Afonso (2003) reconhece que o Estado, enquanto sujeito histórico e político, continua a existir num mundo que parece ter diminuído a sua ação, pelo que uma teoria de Estado atualizada se impõe. Este autor considera nos seus estudos que um vetor que tem sido

determinante na definição de políticas de Educação é a conceção de Estado-nação. Contudo a diminuição da capacidade do Estado ainda deixa sentido para invocar esta teoria, cuja capacidade explicativa se suporta na autonomia da decisão do poder político?

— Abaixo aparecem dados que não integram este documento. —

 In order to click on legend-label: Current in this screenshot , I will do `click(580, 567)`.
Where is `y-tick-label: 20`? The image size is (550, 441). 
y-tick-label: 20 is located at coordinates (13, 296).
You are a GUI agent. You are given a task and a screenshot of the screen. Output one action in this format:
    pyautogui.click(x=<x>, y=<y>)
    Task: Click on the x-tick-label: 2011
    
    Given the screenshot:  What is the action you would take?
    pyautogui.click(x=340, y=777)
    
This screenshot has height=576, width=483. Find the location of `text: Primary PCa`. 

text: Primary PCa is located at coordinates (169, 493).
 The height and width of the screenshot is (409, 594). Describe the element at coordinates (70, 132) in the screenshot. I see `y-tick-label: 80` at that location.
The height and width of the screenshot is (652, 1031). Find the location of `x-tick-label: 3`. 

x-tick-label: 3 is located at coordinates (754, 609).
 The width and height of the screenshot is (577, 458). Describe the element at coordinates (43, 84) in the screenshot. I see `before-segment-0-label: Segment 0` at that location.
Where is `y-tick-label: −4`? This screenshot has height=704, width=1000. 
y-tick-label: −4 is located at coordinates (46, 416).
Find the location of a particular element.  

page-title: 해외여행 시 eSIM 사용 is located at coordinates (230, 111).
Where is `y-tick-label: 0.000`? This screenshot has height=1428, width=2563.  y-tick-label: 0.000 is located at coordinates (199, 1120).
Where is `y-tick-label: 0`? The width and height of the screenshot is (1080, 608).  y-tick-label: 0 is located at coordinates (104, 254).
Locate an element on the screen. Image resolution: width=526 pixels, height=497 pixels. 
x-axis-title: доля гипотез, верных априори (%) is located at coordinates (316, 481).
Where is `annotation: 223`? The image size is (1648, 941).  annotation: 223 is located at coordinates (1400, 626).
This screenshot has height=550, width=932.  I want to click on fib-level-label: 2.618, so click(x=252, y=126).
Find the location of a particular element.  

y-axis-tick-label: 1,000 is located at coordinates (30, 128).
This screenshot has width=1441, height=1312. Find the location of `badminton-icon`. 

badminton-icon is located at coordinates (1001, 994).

O autor referido, apresenta dúvidas quanto à capacidade explicativa das teorias de Estado existentes e considera necessária uma redefinição contemporânea de teoria de Estado. Uma conceção capaz de explicar os limites e possibilidades da sua ação num contexto atualizado de condicionantes mega estruturais. Para justificar esta necessidade o autor ainda reúne argumentos, tais como: coexistência de vários centros de poder e sistemas de autoridade, próprios e externos ao país; o Estado é mediador e integrador de um conjunto de organizações e fluxos que tentam integrar elementos estatais e não estatais, nacionais e transnacionais; o Estado mantém-se embora a sua centralidade, responsabilidade e visibilidade estejam a diminuir; e as políticas neoliberais que colocam o Estado numa posição privilegiada de regulador, não lhe retiram ou diminuem o poder de intervenção. Subsiste uma visão híbrida entre diversos modelos de Estado e a necessidade de definir uma visão contemporânea deste.